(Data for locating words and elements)
-- START --
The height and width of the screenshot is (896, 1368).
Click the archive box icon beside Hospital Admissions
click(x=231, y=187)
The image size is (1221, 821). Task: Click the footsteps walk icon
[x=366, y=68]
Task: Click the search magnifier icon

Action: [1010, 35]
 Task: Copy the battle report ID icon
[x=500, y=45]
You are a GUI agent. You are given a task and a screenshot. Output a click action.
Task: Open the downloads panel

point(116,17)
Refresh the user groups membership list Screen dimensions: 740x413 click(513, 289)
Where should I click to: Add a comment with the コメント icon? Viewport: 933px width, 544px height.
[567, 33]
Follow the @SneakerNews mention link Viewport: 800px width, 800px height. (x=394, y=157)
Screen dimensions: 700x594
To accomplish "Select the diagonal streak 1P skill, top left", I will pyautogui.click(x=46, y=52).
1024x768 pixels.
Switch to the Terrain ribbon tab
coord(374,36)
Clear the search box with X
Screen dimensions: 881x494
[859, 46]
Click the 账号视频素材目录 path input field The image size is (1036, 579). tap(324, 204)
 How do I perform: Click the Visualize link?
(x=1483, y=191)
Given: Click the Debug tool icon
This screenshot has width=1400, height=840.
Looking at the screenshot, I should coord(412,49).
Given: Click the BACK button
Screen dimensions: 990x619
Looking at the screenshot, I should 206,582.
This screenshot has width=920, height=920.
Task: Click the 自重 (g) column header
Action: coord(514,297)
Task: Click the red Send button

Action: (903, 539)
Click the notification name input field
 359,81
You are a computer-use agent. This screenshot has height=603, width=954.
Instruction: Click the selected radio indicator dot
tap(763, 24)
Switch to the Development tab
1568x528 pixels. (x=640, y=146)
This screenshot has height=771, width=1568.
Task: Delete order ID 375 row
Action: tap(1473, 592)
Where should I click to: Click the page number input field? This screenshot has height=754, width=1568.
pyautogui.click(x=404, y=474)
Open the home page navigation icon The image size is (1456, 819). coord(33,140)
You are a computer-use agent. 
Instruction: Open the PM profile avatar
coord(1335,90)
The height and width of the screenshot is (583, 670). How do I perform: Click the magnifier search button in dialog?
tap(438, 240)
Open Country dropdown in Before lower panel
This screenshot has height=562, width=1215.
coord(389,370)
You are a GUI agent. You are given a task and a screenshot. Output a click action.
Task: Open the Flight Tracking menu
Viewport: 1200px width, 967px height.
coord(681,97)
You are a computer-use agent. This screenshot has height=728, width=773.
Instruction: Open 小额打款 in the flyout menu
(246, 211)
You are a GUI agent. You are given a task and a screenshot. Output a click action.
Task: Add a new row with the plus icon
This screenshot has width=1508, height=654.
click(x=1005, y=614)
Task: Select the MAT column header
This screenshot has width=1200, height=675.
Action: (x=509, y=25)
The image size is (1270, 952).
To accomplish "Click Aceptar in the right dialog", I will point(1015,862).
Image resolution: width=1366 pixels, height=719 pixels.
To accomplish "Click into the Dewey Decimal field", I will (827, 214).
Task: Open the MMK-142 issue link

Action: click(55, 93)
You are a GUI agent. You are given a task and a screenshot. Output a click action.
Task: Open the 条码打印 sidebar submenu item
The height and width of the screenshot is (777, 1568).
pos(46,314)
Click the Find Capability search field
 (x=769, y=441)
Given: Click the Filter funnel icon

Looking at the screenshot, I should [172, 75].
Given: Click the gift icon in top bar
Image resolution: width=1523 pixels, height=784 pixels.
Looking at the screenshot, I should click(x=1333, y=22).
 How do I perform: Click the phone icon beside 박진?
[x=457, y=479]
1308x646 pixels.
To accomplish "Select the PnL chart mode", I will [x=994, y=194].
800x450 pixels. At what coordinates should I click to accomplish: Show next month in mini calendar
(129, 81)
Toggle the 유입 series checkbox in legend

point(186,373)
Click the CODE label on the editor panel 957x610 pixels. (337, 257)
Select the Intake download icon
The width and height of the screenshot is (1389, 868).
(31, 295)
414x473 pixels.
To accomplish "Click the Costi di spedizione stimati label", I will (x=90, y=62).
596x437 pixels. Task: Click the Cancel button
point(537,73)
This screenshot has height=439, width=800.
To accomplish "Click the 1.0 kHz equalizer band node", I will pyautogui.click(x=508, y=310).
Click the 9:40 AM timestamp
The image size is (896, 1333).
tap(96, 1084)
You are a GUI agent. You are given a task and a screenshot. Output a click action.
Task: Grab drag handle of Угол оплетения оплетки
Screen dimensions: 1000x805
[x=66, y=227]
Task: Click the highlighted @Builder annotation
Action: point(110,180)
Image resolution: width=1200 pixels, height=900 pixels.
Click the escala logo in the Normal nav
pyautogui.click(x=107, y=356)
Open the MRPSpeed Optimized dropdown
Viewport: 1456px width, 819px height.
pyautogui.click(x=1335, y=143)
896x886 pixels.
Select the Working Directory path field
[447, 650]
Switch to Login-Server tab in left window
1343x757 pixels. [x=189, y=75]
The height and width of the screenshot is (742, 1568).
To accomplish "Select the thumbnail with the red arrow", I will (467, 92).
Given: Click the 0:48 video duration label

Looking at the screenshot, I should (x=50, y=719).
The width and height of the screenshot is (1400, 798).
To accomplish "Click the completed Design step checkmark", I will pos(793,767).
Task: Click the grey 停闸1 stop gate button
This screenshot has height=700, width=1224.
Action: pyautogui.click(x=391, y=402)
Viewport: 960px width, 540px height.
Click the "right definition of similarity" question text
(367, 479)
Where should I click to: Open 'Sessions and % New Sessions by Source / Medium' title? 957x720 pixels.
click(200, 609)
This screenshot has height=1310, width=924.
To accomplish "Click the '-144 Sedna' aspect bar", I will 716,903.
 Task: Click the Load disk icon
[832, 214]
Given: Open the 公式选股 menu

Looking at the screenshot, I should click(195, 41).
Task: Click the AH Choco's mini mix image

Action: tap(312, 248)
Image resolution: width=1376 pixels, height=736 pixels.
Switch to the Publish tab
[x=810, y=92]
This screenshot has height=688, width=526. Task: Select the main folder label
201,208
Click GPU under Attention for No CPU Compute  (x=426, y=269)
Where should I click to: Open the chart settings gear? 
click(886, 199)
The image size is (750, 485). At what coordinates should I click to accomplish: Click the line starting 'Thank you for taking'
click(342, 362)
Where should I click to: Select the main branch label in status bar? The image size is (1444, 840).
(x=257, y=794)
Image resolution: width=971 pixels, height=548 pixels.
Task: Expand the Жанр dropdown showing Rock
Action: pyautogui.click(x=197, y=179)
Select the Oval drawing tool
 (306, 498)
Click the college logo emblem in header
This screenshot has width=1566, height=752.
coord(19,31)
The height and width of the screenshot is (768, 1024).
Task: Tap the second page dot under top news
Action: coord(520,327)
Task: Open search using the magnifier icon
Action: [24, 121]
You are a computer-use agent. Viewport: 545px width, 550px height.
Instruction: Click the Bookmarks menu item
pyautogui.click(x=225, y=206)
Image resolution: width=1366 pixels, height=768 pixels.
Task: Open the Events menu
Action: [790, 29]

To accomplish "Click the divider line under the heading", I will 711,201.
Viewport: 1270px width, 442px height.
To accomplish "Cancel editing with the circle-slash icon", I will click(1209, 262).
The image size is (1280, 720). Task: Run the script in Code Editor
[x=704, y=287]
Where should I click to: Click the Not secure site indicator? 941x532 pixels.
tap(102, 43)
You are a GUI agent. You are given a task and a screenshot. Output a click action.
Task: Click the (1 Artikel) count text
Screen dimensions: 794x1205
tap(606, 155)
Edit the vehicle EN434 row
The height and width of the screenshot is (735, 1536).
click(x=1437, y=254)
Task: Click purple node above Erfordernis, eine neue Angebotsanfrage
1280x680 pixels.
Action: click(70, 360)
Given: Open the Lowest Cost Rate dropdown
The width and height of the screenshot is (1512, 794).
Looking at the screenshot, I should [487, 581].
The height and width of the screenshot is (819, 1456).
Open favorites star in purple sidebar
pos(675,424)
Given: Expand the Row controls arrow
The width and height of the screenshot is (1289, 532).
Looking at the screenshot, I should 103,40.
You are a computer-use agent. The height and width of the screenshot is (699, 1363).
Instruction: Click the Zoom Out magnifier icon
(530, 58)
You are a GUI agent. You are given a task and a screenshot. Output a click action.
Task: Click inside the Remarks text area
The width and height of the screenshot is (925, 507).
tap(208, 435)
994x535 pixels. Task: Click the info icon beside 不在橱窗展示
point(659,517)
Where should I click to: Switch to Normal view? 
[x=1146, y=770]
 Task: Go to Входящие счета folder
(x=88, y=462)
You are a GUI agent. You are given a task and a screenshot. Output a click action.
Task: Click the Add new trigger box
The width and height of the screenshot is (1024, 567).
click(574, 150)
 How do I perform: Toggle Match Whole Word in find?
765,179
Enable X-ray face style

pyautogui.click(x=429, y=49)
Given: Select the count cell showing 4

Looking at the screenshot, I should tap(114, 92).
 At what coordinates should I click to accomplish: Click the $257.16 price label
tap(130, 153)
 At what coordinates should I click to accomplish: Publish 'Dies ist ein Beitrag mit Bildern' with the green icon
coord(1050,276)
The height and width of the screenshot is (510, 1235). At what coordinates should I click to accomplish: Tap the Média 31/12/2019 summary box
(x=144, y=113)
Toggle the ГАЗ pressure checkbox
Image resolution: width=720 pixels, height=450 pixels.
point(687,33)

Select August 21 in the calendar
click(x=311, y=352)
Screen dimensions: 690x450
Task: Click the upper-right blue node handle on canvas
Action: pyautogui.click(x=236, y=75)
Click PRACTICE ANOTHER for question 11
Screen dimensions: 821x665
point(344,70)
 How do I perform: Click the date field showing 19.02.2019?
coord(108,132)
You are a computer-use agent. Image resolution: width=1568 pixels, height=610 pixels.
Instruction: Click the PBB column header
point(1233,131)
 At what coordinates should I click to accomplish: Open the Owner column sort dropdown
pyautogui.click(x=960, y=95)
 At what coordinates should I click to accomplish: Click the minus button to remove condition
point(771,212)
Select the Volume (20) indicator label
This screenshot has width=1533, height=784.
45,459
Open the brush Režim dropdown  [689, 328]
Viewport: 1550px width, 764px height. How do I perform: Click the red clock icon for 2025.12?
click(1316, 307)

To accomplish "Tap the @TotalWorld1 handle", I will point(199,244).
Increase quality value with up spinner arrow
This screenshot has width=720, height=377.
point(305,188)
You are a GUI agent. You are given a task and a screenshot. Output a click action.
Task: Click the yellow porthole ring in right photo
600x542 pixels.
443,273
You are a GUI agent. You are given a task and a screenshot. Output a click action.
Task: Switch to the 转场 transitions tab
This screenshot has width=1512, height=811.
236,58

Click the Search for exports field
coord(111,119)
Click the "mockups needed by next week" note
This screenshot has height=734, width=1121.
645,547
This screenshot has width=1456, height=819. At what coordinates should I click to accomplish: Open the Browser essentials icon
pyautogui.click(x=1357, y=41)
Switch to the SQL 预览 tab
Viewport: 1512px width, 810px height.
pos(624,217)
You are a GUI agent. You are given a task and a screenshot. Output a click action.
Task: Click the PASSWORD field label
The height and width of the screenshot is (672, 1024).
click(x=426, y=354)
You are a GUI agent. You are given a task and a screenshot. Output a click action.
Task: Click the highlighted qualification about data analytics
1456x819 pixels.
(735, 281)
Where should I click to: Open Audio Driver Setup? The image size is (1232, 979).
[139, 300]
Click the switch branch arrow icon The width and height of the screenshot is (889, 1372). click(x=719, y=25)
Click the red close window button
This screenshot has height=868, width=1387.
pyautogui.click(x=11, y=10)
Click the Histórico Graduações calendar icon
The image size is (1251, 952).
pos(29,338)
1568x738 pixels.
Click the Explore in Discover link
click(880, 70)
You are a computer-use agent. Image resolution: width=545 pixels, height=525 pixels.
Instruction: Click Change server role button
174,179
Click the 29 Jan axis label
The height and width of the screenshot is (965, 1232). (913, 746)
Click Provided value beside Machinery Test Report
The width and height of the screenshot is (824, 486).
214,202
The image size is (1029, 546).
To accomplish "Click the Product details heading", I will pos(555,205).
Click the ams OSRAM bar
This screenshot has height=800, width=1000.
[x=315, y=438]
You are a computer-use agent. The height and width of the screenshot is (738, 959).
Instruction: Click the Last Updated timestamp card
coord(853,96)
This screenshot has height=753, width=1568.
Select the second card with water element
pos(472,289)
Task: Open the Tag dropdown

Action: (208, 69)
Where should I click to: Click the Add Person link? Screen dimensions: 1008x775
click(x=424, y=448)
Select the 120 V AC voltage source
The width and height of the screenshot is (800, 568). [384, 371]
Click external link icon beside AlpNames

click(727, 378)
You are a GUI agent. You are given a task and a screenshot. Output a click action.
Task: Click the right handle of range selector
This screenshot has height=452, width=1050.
-- END --
[Exercise]: Please format everything in the material above, from the line containing "has height=728, width=773." down to the line containing "Click the CODE", both included, as a JSON list of strings with one string per line and blank lines left out.

[Worked answer]:
[
  "You are a computer-use agent. This screenshot has height=728, width=773.",
  "Instruction: Open 小额打款 in the flyout menu",
  "(246, 211)",
  "You are a GUI agent. You are given a task and a screenshot. Output a click action.",
  "Task: Add a new row with the plus icon",
  "This screenshot has width=1508, height=654.",
  "click(x=1005, y=614)",
  "Task: Select the MAT column header",
  "This screenshot has width=1200, height=675.",
  "Action: (x=509, y=25)",
  "The image size is (1270, 952).",
  "To accomplish \"Click Aceptar in the right dialog\", I will point(1015,862).",
  "Image resolution: width=1366 pixels, height=719 pixels.",
  "To accomplish \"Click into the Dewey Decimal field\", I will (827, 214).",
  "Task: Open the MMK-142 issue link",
  "Action: click(55, 93)",
  "You are a GUI agent. You are given a task and a screenshot. Output a click action.",
  "Task: Open the 条码打印 sidebar submenu item",
  "The height and width of the screenshot is (777, 1568).",
  "pos(46,314)",
  "Click the Find Capability search field",
  " (x=769, y=441)",
  "Given: Click the Filter funnel icon",
  "Looking at the screenshot, I should [172, 75].",
  "Given: Click the gift icon in top bar",
  "Image resolution: width=1523 pixels, height=784 pixels.",
  "Looking at the screenshot, I should click(x=1333, y=22).",
  " How do I perform: Click the phone icon beside 박진?",
  "[x=457, y=479]",
  "1308x646 pixels.",
  "To accomplish \"Select the PnL chart mode\", I will [x=994, y=194].",
  "800x450 pixels. At what coordinates should I click to accomplish: Show next month in mini calendar",
  "(129, 81)",
  "Toggle the 유입 series checkbox in legend",
  "point(186,373)",
  "Click the CODE label on the editor panel 957x610 pixels. (337, 257)"
]